Los Angeles Superior Court Judge Norman Epstein last month granted the city’s request for a temporary injunction to close the private club. Epstein said Max 151 can reopen if it installs a fire-prevention sprinkler system and obtains an operating permit from the city.
Epstein’s action came at the end of four years of conflict in the courts, including the filing of an $11-million civil rights lawsuit a year ago by club owner Lonnie Simmons.
Simmons, a record company executive, claimed in the suit that the city denied him a permit to operate the club because he is black. Club spokesman Forest Hamilton said that the club’s black patrons were stopped and questioned by Beverly Hills police for no reason.
“I think it is unfair that in America in 1985 that a person can’t go into Beverly Hills, which is a part of America, and operate a business without being harassed,” Hamilton said, “and without the city trying to put it out of business.”

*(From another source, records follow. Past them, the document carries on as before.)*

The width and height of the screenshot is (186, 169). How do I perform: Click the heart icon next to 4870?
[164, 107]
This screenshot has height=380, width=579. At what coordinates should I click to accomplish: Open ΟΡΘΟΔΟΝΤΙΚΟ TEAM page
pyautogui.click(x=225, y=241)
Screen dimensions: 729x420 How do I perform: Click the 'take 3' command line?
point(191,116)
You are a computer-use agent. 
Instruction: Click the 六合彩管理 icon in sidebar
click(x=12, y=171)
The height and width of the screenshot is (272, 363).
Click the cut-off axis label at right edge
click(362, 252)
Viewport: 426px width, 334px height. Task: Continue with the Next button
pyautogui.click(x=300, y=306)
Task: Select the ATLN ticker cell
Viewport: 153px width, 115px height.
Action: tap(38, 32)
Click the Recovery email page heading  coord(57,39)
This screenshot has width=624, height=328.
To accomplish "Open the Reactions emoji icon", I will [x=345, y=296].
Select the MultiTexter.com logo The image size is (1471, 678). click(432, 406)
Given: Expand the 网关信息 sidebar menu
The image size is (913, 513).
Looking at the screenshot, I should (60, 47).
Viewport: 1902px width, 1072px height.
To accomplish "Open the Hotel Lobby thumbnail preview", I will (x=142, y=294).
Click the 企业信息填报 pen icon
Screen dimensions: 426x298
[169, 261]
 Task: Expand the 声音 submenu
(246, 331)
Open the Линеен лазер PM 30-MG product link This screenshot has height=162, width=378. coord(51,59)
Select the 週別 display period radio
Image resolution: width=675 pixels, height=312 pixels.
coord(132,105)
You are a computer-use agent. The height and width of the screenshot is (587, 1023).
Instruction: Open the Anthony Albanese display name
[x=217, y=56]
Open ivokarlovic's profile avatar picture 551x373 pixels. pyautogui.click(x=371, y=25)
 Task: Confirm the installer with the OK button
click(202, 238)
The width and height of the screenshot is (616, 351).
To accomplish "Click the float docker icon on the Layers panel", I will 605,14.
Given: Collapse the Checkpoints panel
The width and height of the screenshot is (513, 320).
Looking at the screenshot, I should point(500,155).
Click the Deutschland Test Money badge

Hamilton said that Chez Moi, a private club 11 blocks from Max 151, has been given preferential treatment by the city. Chez Moi was granted a permit in 1983 despite protests from neighbors about noise and litter, two of the same problems that led to Max 151’s permit being denied.
Simmons’ attorney said that he surveyed the area immediately around the club and found that only 10% of the residents had complained about noise and other problems and that many of the complaints dated back several years.
City officials have refused to comment on the civil rights suit, which is pending, and said the permit had been denied in 1981 because of noise, garbage and use of the club by non-members. The city presented declarations from neighbors to Judge Epstein that said that Max 151 brought noise and other disturbances to the area around 151 S. Doheny Drive. The Beverly Hills City Council denied the club a new permit in 1981.
But the city could not get a court to close the club because the state Court of Appeal in Los Angeles was scheduled to hear an appeal questioning whether the city’s review of the permit application was valid.
When the appellate court refused to act, a path was cleared to close the club.
Max 151 has applied to the city for a private-club permit and plans to install the sprinkler system required by the city, Hamilton said.
Its previous permit lapsed as the case proceeded through the courts. But city officials refused to comment on the chances of the permit application winning approval. Business manager Janice Jackson, who heads the licensing office, said she had been told by the city attorney’s office not to talk about the case.